I'm trying to take a string:
String s = "This is a String!";
And return all 2-word pairs within that string. Namely:
{"this is", "is a", "a String"}
But right now, all I can get it to do is return:
{"this is", "a String"}
How can I define my while loop such that I can account for this lack of overlapping words? My code is as follows: (Really, I'd be happy with it just returning an int representing how many string subsets it found...)
int count = 0;
while(matcher.find()) {
count += 1;
}
Thanks all.
I like the two answers already posted, counting words and subtracting one, but if you just need a regex to find overlapping matches:
Pattern pattern = Pattern.compile('\\S+ \\S+');
Matcher matcher = pattern.matcher(inputString);
int matchCount = 0;
boolean found = matcher.find();
while (found) {
matchCount += 1;
// search starting after the last match began
found = matcher.find(matcher.start() + 1);
}
In reality, you'll need to be a little more clever than simply adding 1, since trying this on "the force" will match "he force" and then "e force". Of course, this is overkill for counting words, but this may prove useful if the regex is more complicated than that.

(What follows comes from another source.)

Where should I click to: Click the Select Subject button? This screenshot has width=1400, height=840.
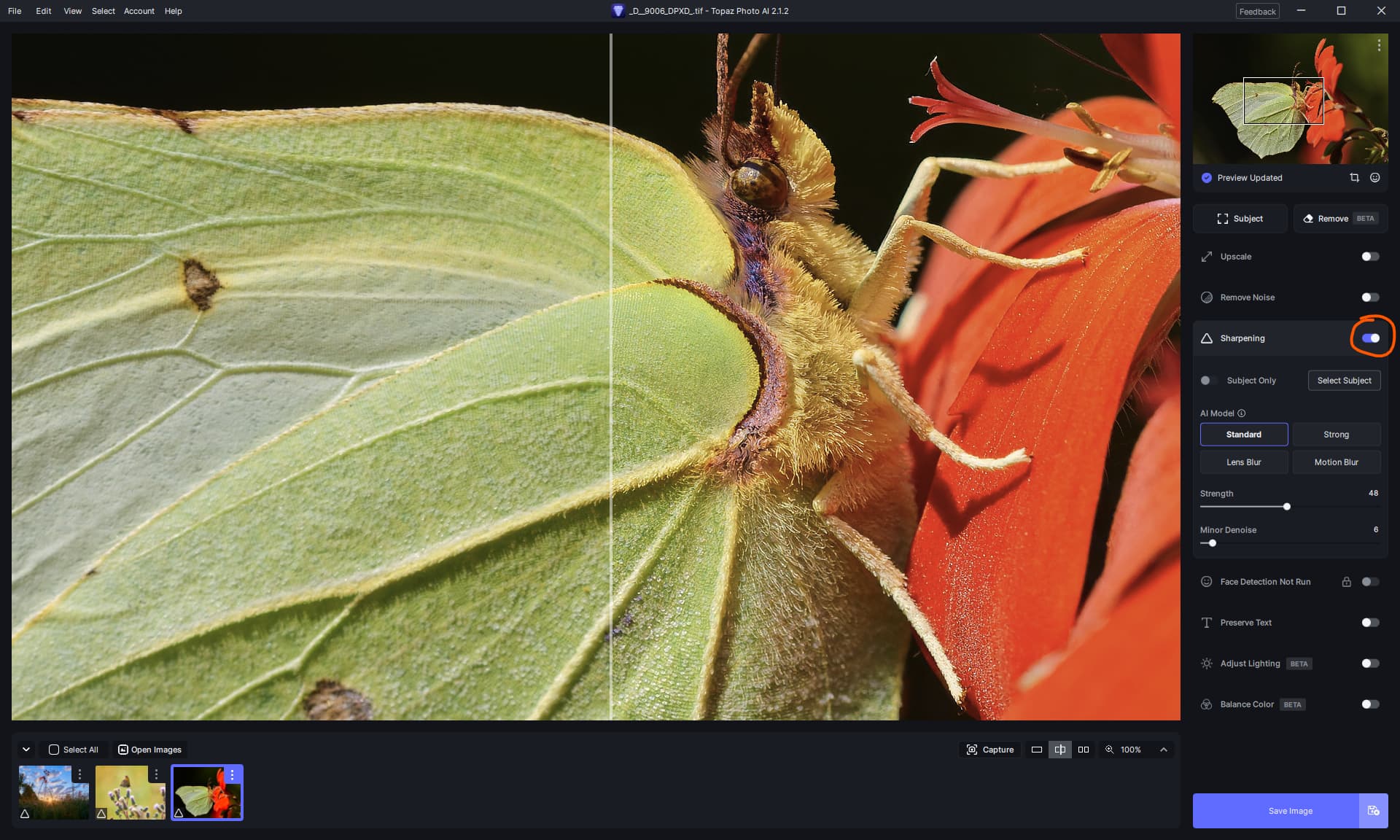pyautogui.click(x=1343, y=381)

Total pair count = Total number of words - 1
And you already know how to count total number of words.
Run a for loop from i = 0 to the number of words - 2, then the words i and i+1 will make up a single 2-word string.
String[] splitString = string.split(" ");
for(int i = 0; i < splitString.length - 1; i++) {
System.out.println(splitString[i] + " " + splitString[i+1]);
}
The number of 2-word strings within a sentence is simply the number of words minus one.
int numOfWords = string.split(" ").length - 1;
I tried with group of pattern.
String s = "this is a String";
Pattern pat = Pattern.compile("([^ ]+)( )([^ ]+)");
Matcher mat = pat.matcher(s);
boolean check = mat.find();
while(check){
System.out.println(mat.group());
check = matPOS.find(mat.start(3));
}
from the pattern ([^ ]+)( )([^ ]+)
...........................|_______________|
..................................group(0)
..........................|([^ ]+)
| <--group(1)
......................................|( )
| <--group(2)
............................................|([^ ]+)
| <--group(3)